◆ **REQUIRED ACTION**:
Retype the whole of the data exactly.

◆ **Saved data entries**:
==*==
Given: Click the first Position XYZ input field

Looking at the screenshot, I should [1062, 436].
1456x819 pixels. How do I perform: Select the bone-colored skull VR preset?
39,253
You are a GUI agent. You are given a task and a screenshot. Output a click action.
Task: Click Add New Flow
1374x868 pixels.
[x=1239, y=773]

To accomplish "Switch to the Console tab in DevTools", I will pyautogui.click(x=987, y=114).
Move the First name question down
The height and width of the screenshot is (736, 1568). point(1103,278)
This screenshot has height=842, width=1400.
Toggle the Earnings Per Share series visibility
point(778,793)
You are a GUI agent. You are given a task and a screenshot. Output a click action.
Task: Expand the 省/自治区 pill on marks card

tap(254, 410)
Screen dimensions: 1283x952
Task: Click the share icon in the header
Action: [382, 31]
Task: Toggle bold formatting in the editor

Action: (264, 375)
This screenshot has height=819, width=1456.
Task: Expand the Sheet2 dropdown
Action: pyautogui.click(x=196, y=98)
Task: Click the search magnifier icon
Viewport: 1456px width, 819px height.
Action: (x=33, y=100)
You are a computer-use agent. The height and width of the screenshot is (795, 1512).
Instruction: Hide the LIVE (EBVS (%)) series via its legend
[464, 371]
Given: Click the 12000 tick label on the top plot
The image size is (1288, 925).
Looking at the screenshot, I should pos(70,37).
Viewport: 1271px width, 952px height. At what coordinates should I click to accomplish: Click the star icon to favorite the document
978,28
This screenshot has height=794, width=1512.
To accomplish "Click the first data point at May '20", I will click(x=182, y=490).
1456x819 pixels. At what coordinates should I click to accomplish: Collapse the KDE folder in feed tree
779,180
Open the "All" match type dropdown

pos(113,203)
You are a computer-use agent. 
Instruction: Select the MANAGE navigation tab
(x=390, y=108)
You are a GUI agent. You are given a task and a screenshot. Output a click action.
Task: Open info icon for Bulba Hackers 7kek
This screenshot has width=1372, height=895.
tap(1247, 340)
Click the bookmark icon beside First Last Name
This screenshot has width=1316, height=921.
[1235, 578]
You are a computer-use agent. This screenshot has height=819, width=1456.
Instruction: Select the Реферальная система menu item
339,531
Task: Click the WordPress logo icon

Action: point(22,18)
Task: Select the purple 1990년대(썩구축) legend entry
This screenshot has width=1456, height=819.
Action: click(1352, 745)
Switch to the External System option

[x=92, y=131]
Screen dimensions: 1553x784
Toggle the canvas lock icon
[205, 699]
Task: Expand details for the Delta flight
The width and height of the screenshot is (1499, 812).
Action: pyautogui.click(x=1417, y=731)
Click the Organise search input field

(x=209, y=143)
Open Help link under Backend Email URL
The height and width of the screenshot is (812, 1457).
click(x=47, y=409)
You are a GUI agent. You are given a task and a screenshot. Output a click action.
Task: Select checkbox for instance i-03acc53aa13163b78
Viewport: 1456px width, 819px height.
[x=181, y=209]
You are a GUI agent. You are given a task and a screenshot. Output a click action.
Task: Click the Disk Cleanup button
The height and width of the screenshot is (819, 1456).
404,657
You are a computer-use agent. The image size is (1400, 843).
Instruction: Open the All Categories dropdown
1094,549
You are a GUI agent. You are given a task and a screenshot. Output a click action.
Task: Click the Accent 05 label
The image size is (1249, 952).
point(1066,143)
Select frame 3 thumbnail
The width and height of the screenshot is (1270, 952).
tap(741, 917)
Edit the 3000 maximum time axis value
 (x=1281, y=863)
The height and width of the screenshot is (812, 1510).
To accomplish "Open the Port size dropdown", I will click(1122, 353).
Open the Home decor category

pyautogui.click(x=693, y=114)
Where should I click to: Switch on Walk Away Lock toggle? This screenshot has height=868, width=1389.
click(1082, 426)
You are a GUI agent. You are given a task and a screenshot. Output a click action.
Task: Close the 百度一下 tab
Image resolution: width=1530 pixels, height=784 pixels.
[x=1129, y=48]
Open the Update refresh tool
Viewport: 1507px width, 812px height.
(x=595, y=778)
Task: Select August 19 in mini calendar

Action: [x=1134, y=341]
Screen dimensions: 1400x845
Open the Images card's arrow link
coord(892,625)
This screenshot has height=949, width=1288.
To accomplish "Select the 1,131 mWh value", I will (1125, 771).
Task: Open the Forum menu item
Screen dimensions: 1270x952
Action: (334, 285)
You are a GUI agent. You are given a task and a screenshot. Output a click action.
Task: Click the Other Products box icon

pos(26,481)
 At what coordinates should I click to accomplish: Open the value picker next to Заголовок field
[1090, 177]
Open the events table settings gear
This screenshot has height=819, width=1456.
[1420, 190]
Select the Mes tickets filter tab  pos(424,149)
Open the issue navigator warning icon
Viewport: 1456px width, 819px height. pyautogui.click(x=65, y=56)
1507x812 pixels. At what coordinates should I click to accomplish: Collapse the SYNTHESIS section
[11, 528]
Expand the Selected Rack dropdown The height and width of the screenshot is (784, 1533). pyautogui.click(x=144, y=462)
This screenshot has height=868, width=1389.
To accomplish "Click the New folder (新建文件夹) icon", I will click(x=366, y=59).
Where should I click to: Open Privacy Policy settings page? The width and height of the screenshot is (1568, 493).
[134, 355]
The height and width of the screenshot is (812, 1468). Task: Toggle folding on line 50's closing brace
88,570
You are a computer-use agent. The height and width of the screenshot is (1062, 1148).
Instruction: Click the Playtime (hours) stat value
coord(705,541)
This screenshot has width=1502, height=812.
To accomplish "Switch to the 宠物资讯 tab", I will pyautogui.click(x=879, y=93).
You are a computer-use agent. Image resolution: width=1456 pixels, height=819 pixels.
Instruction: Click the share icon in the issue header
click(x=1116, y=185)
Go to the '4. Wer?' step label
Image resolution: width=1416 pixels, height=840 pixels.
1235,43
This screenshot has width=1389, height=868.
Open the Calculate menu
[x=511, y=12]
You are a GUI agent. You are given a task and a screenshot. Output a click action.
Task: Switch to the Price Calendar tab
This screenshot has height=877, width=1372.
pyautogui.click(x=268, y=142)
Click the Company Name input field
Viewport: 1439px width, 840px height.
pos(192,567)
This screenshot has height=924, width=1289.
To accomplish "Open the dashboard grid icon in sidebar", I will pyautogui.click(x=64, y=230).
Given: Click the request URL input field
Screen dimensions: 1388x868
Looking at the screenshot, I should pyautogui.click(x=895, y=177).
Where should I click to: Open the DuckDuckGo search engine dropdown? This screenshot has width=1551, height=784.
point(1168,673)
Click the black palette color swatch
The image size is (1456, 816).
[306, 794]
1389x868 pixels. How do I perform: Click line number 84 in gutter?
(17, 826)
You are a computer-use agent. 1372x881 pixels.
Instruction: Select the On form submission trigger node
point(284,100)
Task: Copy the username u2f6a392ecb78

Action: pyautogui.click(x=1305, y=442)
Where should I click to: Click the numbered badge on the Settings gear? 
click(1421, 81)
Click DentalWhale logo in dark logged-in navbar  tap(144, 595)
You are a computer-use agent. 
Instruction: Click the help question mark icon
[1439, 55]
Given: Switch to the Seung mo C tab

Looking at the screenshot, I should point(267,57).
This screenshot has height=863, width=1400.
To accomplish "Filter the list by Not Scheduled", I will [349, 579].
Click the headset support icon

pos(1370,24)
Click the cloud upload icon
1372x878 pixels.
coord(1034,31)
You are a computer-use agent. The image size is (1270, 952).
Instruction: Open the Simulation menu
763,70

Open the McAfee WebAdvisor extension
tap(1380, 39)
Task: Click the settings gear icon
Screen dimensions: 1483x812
==*==
◆ **RESPONSE**:
Given: Click the first Position XYZ input field

Looking at the screenshot, I should [1062, 436].
1456x819 pixels. How do I perform: Select the bone-colored skull VR preset?
39,253
You are a GUI agent. You are given a task and a screenshot. Output a click action.
Task: Click Add New Flow
1374x868 pixels.
[x=1239, y=773]

To accomplish "Switch to the Console tab in DevTools", I will pyautogui.click(x=987, y=114).
Move the First name question down
The height and width of the screenshot is (736, 1568). point(1103,278)
This screenshot has height=842, width=1400.
Toggle the Earnings Per Share series visibility
point(778,793)
You are a GUI agent. You are given a task and a screenshot. Output a click action.
Task: Expand the 省/自治区 pill on marks card

tap(254, 410)
Screen dimensions: 1283x952
Task: Click the share icon in the header
Action: [382, 31]
Task: Toggle bold formatting in the editor

Action: (264, 375)
This screenshot has height=819, width=1456.
Task: Expand the Sheet2 dropdown
Action: pyautogui.click(x=196, y=98)
Task: Click the search magnifier icon
Viewport: 1456px width, 819px height.
Action: (x=33, y=100)
You are a computer-use agent. The height and width of the screenshot is (795, 1512).
Instruction: Hide the LIVE (EBVS (%)) series via its legend
[464, 371]
Given: Click the 12000 tick label on the top plot
The image size is (1288, 925).
Looking at the screenshot, I should pos(70,37).
Viewport: 1271px width, 952px height. At what coordinates should I click to accomplish: Click the star icon to favorite the document
978,28
This screenshot has height=794, width=1512.
To accomplish "Click the first data point at May '20", I will click(x=182, y=490).
1456x819 pixels. At what coordinates should I click to accomplish: Collapse the KDE folder in feed tree
779,180
Open the "All" match type dropdown

pos(113,203)
You are a computer-use agent. 
Instruction: Select the MANAGE navigation tab
(x=390, y=108)
You are a GUI agent. You are given a task and a screenshot. Output a click action.
Task: Open info icon for Bulba Hackers 7kek
This screenshot has width=1372, height=895.
tap(1247, 340)
Click the bookmark icon beside First Last Name
This screenshot has width=1316, height=921.
[1235, 578]
You are a computer-use agent. This screenshot has height=819, width=1456.
Instruction: Select the Реферальная система menu item
339,531
Task: Click the WordPress logo icon

Action: point(22,18)
Task: Select the purple 1990년대(썩구축) legend entry
This screenshot has width=1456, height=819.
Action: click(1352, 745)
Switch to the External System option

[x=92, y=131]
Screen dimensions: 1553x784
Toggle the canvas lock icon
[205, 699]
Task: Expand details for the Delta flight
The width and height of the screenshot is (1499, 812).
Action: pyautogui.click(x=1417, y=731)
Click the Organise search input field

(x=209, y=143)
Open Help link under Backend Email URL
The height and width of the screenshot is (812, 1457).
click(x=47, y=409)
You are a GUI agent. You are given a task and a screenshot. Output a click action.
Task: Select checkbox for instance i-03acc53aa13163b78
Viewport: 1456px width, 819px height.
[x=181, y=209]
You are a GUI agent. You are given a task and a screenshot. Output a click action.
Task: Click the Disk Cleanup button
The height and width of the screenshot is (819, 1456).
404,657
You are a computer-use agent. The image size is (1400, 843).
Instruction: Open the All Categories dropdown
1094,549
You are a GUI agent. You are given a task and a screenshot. Output a click action.
Task: Click the Accent 05 label
The image size is (1249, 952).
point(1066,143)
Select frame 3 thumbnail
The width and height of the screenshot is (1270, 952).
tap(741, 917)
Edit the 3000 maximum time axis value
 (x=1281, y=863)
The height and width of the screenshot is (812, 1510).
To accomplish "Open the Port size dropdown", I will click(1122, 353).
Open the Home decor category

pyautogui.click(x=693, y=114)
Where should I click to: Switch on Walk Away Lock toggle? This screenshot has height=868, width=1389.
click(1082, 426)
You are a GUI agent. You are given a task and a screenshot. Output a click action.
Task: Close the 百度一下 tab
Image resolution: width=1530 pixels, height=784 pixels.
[x=1129, y=48]
Open the Update refresh tool
Viewport: 1507px width, 812px height.
(x=595, y=778)
Task: Select August 19 in mini calendar

Action: [x=1134, y=341]
Screen dimensions: 1400x845
Open the Images card's arrow link
coord(892,625)
This screenshot has height=949, width=1288.
To accomplish "Select the 1,131 mWh value", I will (1125, 771).
Task: Open the Forum menu item
Screen dimensions: 1270x952
Action: (334, 285)
You are a GUI agent. You are given a task and a screenshot. Output a click action.
Task: Click the Other Products box icon

pos(26,481)
 At what coordinates should I click to accomplish: Open the value picker next to Заголовок field
[1090, 177]
Open the events table settings gear
This screenshot has height=819, width=1456.
[1420, 190]
Select the Mes tickets filter tab  pos(424,149)
Open the issue navigator warning icon
Viewport: 1456px width, 819px height. pyautogui.click(x=65, y=56)
1507x812 pixels. At what coordinates should I click to accomplish: Collapse the SYNTHESIS section
[11, 528]
Expand the Selected Rack dropdown The height and width of the screenshot is (784, 1533). pyautogui.click(x=144, y=462)
This screenshot has height=868, width=1389.
To accomplish "Click the New folder (新建文件夹) icon", I will click(x=366, y=59).
Where should I click to: Open Privacy Policy settings page? The width and height of the screenshot is (1568, 493).
[134, 355]
The height and width of the screenshot is (812, 1468). Task: Toggle folding on line 50's closing brace
88,570
You are a computer-use agent. The height and width of the screenshot is (1062, 1148).
Instruction: Click the Playtime (hours) stat value
coord(705,541)
This screenshot has width=1502, height=812.
To accomplish "Switch to the 宠物资讯 tab", I will pyautogui.click(x=879, y=93).
You are a computer-use agent. Image resolution: width=1456 pixels, height=819 pixels.
Instruction: Click the share icon in the issue header
click(x=1116, y=185)
Go to the '4. Wer?' step label
Image resolution: width=1416 pixels, height=840 pixels.
1235,43
This screenshot has width=1389, height=868.
Open the Calculate menu
[x=511, y=12]
You are a GUI agent. You are given a task and a screenshot. Output a click action.
Task: Switch to the Price Calendar tab
This screenshot has height=877, width=1372.
pyautogui.click(x=268, y=142)
Click the Company Name input field
Viewport: 1439px width, 840px height.
pos(192,567)
This screenshot has height=924, width=1289.
To accomplish "Open the dashboard grid icon in sidebar", I will pyautogui.click(x=64, y=230).
Given: Click the request URL input field
Screen dimensions: 1388x868
Looking at the screenshot, I should pyautogui.click(x=895, y=177).
Where should I click to: Open the DuckDuckGo search engine dropdown? This screenshot has width=1551, height=784.
point(1168,673)
Click the black palette color swatch
The image size is (1456, 816).
[306, 794]
1389x868 pixels. How do I perform: Click line number 84 in gutter?
(17, 826)
You are a computer-use agent. 1372x881 pixels.
Instruction: Select the On form submission trigger node
point(284,100)
Task: Copy the username u2f6a392ecb78

Action: pyautogui.click(x=1305, y=442)
Where should I click to: Click the numbered badge on the Settings gear? 
click(1421, 81)
Click DentalWhale logo in dark logged-in navbar  tap(144, 595)
You are a computer-use agent. 
Instruction: Click the help question mark icon
[1439, 55]
Given: Switch to the Seung mo C tab

Looking at the screenshot, I should point(267,57).
This screenshot has height=863, width=1400.
To accomplish "Filter the list by Not Scheduled", I will [349, 579].
Click the headset support icon

pos(1370,24)
Click the cloud upload icon
1372x878 pixels.
coord(1034,31)
You are a computer-use agent. The image size is (1270, 952).
Instruction: Open the Simulation menu
763,70

Open the McAfee WebAdvisor extension
tap(1380, 39)
Task: Click the settings gear icon
Screen dimensions: 1483x812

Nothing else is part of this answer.